▶ EXERCISE SET:
**a.** Copy the Christmas presents thread word for word, everything from "## Hooked (Oct" down to "shop with me.".
**b.** Rewrite everything in the listing from the line containing "contact@choeurdeloue.fr [écrire un" down to the end of the listing, replacing "button" with "link" and keeping all else unchanged. Give only those lines.

▶ EXCERPT:

# Christmas presents



## MT Stringer (May 21, 2004)

I have been making some presents for our kids, which are all grown. I thought it would be a good idea to use up some of the lumber that always seems to pile up. You know, short stuff. 

Last year, I made cutting boards and the girls loved them. Even though a couple got put in the dishwasher. :-( Ugh!

This year I am making some cookbook stands, that work great for iPads and other tablets, ereaders, etc. I made sure the opening in the support shelf is big enough for the charger connection to fit through. Testing so far has shown I got a perfect fit (actually it is just a notch). We have an iPad, an iPad mini and a Samsung tablet. All work even with their protectice covers on. I have a couple more to assemble, then stain those made out of the white pine, poplar, red oak and maple. The walnut stands aren't getting a stain, just clear Deft to show off that beautimus wood color. I made one for my wife but it won't get stained. It is maple. When we redo our kitchen, I will stain hers to match the kitchen cabinets. She has already taken posession of it. 

This has been fun. I think I have used every power tool in the shop. I had to get creative to machine the shelf with the front lip. I like the way it turned out. And I designed the rear support by cutting reliefs to give it some character. All angles are perfect.

Since I have to spray the finish outside, the weather has got me behind in this year's production. I may have to break out Santa's Magic Dust! 

Note: The white pine model is mine to use in the shop! I already have it in action holding my 7 inch Samsung Tab. It is hooked up to an amplifier and plays my favorite mp3's, Pandora or iHeart Radio...whatever I feel like listening to.

Here are a few pics of my current endeavor.


----------



## Slip (Jul 25, 2006)

Like em! Expecially the thought of a Walnut one. I love Walnut!


----------



## Hooked (Oct 15, 2004)

Got those creative juices flowing Mike. I like'em.......good job!!


----------



## MT Stringer (May 21, 2004)

Our granddaughter has stayed with us the last couple of days. She hasn't been feeling well, so grandma took her to the doc to get fixed up. Today she spent a few minutes in the shop with me.

Her sanding and gluing skills came in handy because I was putting her momma's present together! 

Note: Yep, the glue board was another photo prop. 
Mike


----------



## Gottagofishin (Dec 17, 2005)

Nice job Grandpa. She will remember that for the rest of her life.


----------



## MT Stringer (May 21, 2004)

Well, I finally got all of them assembled and stained the ones that will have that finish. Hoping for good weather tomorrow so I can spray the finish coats on.


----------



## MT Stringer (May 21, 2004)

Through at last. The presents are wrapped and under the tree. I printed out the pics of Bella helping me and put them in the bag with the stand for her mother.


----------



## Tortuga (May 21, 2004)

Mighty nice work..as expected, Mike.. Next project ???... Give a little thought to putting some legs..and possibly roller feet on one of those stands. Got one a little larger that I bought for myself. Really neat for my laptop when I'm sprawled out in this good ol' easy chair.....see below....


----------



## ronbeaux (Mar 25, 2006)

I just plain love it!


----------



## bill (May 21, 2004)

Useful and look great!


----------



## Law Dog (Jul 27, 2010)

Sweet!


----------

▶ DATASET RECORDS:
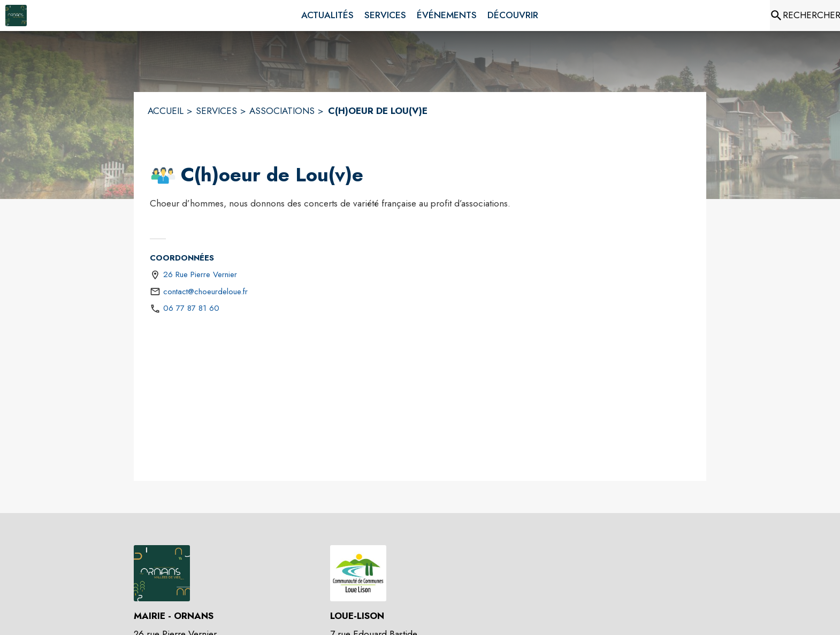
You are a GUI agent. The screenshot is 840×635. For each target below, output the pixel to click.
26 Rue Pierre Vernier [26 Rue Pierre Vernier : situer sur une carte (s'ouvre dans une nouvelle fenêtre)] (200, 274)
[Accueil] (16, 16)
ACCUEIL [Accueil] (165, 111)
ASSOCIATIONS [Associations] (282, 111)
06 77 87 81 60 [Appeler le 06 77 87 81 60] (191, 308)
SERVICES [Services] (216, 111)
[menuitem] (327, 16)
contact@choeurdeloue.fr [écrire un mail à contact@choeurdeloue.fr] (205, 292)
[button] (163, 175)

▶ SOLUTIONS BELOW:
**a.**
## Hooked (Oct 15, 2004)

Got those creative juices flowing Mike. I like'em.......good job!!


----------



## MT Stringer (May 21, 2004)

Our granddaughter has stayed with us the last couple of days. She hasn't been feeling well, so grandma took her to the doc to get fixed up. Today she spent a few minutes in the shop with me.

**b.**
contact@choeurdeloue.fr [écrire un mail à contact@choeurdeloue.fr] (205, 292)
[link] (163, 175)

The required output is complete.